Les « Internationaux » constituent, jusqu’à leur départ, le groupe le plus nombreux du camp de Gurs, aux côtés des réfugiés basques ou espagnols et des « aviateurs », membres des forces aériennes de la République vaincue. Ils proviennent d’une soixantaine de pays, surtout européens, mais également latino-américains, africains ou asiatiques. Les contingents les plus nombreux sont polonais, italiens, allemands, tchécoslovaques, autrichiens, yougoslaves, portugais, hongrois, roumains, bulgares et baltes. Les apatrides sont des Juifs allemands, autrichiens ou tchèques, déchus de leur nationalité.

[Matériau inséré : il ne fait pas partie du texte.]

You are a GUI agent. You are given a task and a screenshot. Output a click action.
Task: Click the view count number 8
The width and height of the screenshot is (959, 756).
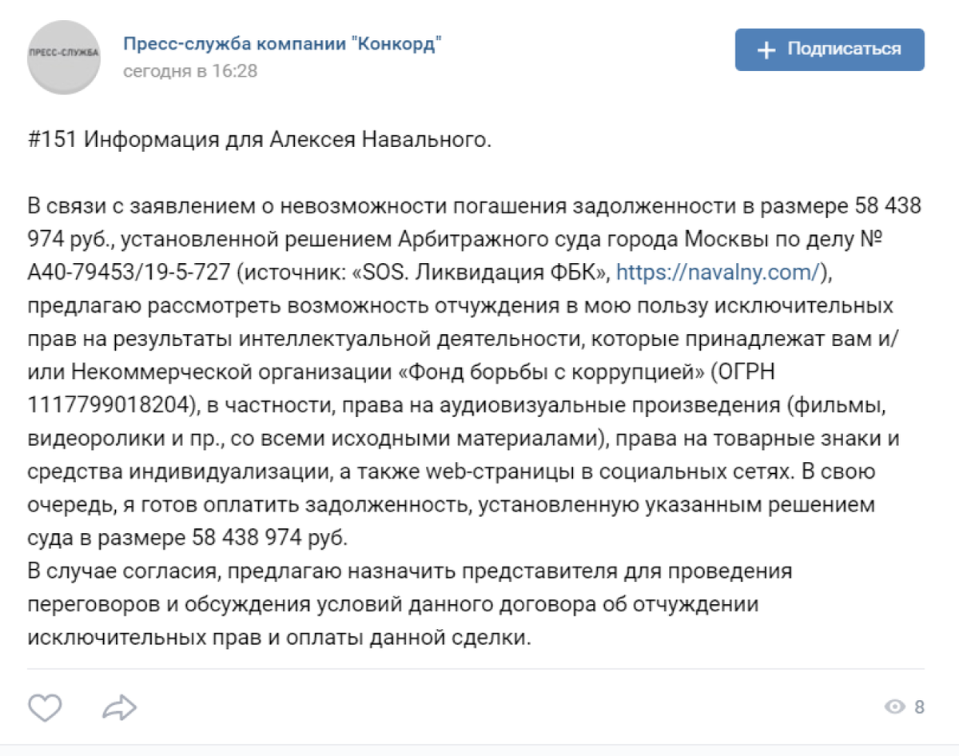coord(919,706)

Dans le camp de Gurs, les anciens volontaires d’Espagne constituent un groupe à part, structuré et actif. Afin de combattre la démoralisation née de la défaite et de l’exode comme l’angoisse du lendemain, ils organisent, avec les maigres moyens dont ils disposent, des activités culturelles et sportives : travaux manuels ou artistiques, cours ou conférences, musique et culture physique. Comme le font également les républicains espagnols dispersés, dans les nombreux camps français.
Sous le régime de Vichy, nombre d’anciens volontaires des Brigades internationales seront internés dans le camp disciplinaire du Vernet d’Ariège. Pour leur participation aux protestations dans ce camp en février 1941, certains seront transférés dans le camp de Djelfa, dans le Sud algérien, situé sur des hauts-plateaux à 300 km d’Alger, au régime encore plus sévère.
Les modalités du départ et l’arrivée en France
Le retrait des brigadistes du front s’effectue sous le contrôle d’une Commission militaire internationale mandatée par la SDN. Les volontaires valides retirés du front le 25 septembre sont rassemblés à Calella, en Catalogne, où les émissaires de la SDN effectuent les contrôles. Des passeports collectifs sont délivrés et visés par le consulat français. Un certain nombre obtiennent la nationalité espagnole et peuvent rester dans l’Armée populaire de la République.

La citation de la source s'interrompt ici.